THE GAS AND RADIATION SENSORS lifted to the door crack both read clear. An emergency service unit officer lying on the wing managed to pull out the door a few extra inches with a long, hooked pole, two other armed tactical officers covering him from the tarmac below. A parabolic microphone was inserted, returning all manner of chirps, beeps, and ring tones: the passengers’ mobile phones going unanswered. Eerie and plaintive sounding, like tiny little personal distress alarms.
They then inserted a mirror attached at the end of a pole, a large-size version of the sort of dental instrument used to examine back teeth.
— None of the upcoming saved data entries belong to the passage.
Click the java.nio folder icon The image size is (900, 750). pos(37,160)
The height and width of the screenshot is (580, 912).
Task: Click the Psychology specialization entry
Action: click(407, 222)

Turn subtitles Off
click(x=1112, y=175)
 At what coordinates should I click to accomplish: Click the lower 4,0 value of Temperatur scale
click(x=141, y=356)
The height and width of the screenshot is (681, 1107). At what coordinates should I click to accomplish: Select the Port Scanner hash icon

All they could see were the two jump seats inside the between-classes area, both unoccupied.
Bullhorn commands got them nowhere. No response from inside the aircraft: no lights, no movement, no nothing.
Two ESU officers in light body armor stood back from the taxiway lights for a briefing. They viewed a cross-section schematic, showing passengers seated ten abreast inside the coach cabin they would be entering: three each on the row sides and four across the middle. Airplane interior was tight, and they traded their H-K submachine guns for more manageable Glock 17s, preparing for close combat.
They strapped on radio-enabled gas masks fitted with flip-down night-vision specs, and snapped mace, zip cuffs, and extra magazine pouches to their belts. Q-tip-size cameras, also with passive infrared lenses, were mounted onto the tops of their ESU helmets.
They went up the fire rescue ladder onto the wing, and advanced to the door. They pulled up flat against the fuselage on either side of it, one man folding the door back against the interior wall with his boot, then curling inside, low and straight ahead to a near partition, staying down on his haunches. His partner followed him aboard.
The bullhorn spoke for them:
“Occupants of Regis 753. This is the New York—New Jersey Port Authority. We are entering the aircraft. For your own safety, please remain seated and lace your fingers on top of your heads.”
The lead man waited with his back to the partition, listening. His mask dulled sound into a jarlike roar, but he could discern no movement inside. He flipped down his NVD and the interior of the plane went pea-soup green. He nodded to his partner, readied his Glock, and on a three count swept into the wide cabin.